There's a line of ants on the table and one ant removed from the line who seems caught in an endless loop. He walks forward about a half-inch, then whirls his antennae around in circles, then turns to the left, then backs up to the right, spins around to the beginning again, does some more antennae whirling, then stops and repeats the cycle. He's been doing this for about five minutes now.

D----'s cool. She's got a good sense of humor, and weird as it sounds, I like the way she smells. Go figure. I also like her sense of adventure, picking out a shack and turning it into a home. She's also teaching me about the culture of the area, and demonstrating to me a different list of Important and Unimportant things than I'm used to seeing in people.

She's also seeing a couple of other guys, including this guy named F---- who lives at The Palace. When she went to pick up Redrum a couple days back she stayed the night out there -- she'd told me that maybe she would, so it wasn't a total surprise. In fact, I thought she probably would, and I knew she'd been sort of pining for getting frisky with F---- again so I acted very encouraging.

But that primate mating behavior won out in my head and I had these feelings I'd always sort of lumped under the general "jealousy" category. Of course, rationally I wasn't going to let myself fall for that, because there wasn't any reason to be jealous. After all, I haven't asked for or claimed any sort of relationship-like control over her, and don't have any right to anyway. And it's not like she likes F---- more than me -- it's just one of those "the grass is greener" things. But the feelings were there, anyway.

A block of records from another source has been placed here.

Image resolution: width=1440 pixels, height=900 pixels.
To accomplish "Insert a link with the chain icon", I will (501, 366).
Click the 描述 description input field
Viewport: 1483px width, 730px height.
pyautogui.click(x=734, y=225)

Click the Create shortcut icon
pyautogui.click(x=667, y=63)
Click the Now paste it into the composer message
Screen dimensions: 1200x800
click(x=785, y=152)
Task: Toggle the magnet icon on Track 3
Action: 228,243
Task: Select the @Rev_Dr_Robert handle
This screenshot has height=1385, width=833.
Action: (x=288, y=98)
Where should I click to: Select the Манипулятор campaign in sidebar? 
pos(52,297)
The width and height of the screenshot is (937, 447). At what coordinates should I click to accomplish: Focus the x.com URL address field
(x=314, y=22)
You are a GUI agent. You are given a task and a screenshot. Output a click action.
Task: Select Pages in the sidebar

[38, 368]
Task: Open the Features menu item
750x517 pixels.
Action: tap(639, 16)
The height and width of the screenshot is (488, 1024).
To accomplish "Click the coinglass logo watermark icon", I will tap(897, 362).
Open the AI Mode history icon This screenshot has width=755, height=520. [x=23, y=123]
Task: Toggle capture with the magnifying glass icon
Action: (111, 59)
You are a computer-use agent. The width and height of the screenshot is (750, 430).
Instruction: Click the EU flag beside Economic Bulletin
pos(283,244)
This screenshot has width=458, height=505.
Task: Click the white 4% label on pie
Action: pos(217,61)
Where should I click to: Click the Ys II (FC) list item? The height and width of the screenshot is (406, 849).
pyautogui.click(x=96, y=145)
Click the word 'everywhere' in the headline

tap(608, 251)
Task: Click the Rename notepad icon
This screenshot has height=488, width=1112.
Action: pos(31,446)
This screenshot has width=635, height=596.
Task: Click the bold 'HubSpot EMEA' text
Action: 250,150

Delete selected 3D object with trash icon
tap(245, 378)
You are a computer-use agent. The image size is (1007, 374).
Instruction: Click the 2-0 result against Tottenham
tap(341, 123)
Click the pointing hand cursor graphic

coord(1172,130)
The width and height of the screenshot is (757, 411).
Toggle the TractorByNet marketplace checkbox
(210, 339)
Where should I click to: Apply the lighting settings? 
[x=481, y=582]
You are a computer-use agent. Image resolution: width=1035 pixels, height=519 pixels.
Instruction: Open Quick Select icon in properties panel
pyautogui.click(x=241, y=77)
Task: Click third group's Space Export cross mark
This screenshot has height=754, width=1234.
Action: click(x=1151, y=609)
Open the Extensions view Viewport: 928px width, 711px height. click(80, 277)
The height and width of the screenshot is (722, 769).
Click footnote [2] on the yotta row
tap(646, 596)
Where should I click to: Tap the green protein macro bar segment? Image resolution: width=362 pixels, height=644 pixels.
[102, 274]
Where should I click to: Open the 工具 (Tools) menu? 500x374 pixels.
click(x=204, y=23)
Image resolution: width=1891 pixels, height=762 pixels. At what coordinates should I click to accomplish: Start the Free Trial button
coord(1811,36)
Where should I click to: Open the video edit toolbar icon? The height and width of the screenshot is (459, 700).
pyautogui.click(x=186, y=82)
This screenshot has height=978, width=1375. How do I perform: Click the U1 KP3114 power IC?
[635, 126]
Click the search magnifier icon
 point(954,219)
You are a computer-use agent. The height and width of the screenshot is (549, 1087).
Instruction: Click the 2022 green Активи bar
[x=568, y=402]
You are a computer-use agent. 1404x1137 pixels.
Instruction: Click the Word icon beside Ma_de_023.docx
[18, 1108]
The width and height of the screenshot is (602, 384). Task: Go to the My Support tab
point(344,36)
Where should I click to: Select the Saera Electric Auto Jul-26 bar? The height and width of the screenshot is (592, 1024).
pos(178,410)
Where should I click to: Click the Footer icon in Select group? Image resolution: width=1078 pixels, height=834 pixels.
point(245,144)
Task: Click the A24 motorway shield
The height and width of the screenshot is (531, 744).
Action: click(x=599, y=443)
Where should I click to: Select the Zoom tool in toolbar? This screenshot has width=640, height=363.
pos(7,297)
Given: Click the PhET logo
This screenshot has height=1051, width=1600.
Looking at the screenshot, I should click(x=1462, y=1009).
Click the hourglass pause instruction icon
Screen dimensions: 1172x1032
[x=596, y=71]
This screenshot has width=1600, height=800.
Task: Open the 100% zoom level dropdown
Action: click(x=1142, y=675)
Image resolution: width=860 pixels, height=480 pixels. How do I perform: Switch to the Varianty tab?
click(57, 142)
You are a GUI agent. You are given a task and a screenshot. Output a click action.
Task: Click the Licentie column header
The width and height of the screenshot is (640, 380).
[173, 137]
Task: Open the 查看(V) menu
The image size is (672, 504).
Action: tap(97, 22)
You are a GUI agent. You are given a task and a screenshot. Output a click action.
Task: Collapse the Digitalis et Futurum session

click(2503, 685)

Then I started wondering why I was beating myself over having feelings that I disapproved of. I thought I'd decided that that was a fairly worthless undertaking. Sure, it's stupid to have these feelings. Sure, it's not what you'd intended to do. But you've got them. Deal with it.

And then I wondered if "jealousy" was the right label. Sometimes I wonder if part of the problem people like me have with emotions is that we have too few words to cover the emotions we have, so when we have a feeling, we apply a label to it that isn't large enough to cover the emotion. Then we react to the word/concept instead of the original emotion, causing all sorts of confusion.

So I tried to look at the emotion as if I didn't know its name or what it represented -- only to look at how it felt and what it did. I'm still observing, but in a preliminary analysis it seems to be a combination of effects on the mind and body. First, memories are involuntarily triggered, as well as fantasies (both good and bad) with symbolic content. Often these are accompanied by (I'm not saying where the causality lies) what appears to be an increased heart rate and blood pressure and tightness of the throat, a slight transient headache, and deep breathing (sometimes "melancholy" sighs).

Perhaps I'm wrong to even call this a "feeling" or "emotion." It seems to be a physiological response to external stimulus akin to a shot of adrenaline that you get when you're climbing over a coupler and you hear the cars up toward the unit start to clank and buckle. When I have that feeling I call it "fear," but it's not an emotion the way I usually thing of emotions, just a natural response of the body.

But maybe it's my definition of "feeling" and "emotion" that's at wrong here. By trying to dominate the emotional with the intellectual, I seem to have intellectualized emotions, so that I think that valid emotions are responses prompted by intellectual considerations, and that emotions that happen without being preordained and designed by the mind are alien and wrong.

Maybe to say something like "I shouldn't feel jealous when the woman I've been sleeping with sleeps with someone else" is as silly as saying "I shouldn't blister when I recieve a serious burn" or "I shouldn't pucker my lips when I chew on sourgrass." That's the way the body works. Emotions aren't something you decide on; they're something that happens to you.

Any time you say "I shouldn't feel like X" you're really saying that you want God to issue a recall on your model.

Oh well, I've got to stop writing. D---- said she'd bring some tri-tip back with her so I've got to get the fire going if we want to eat before dark.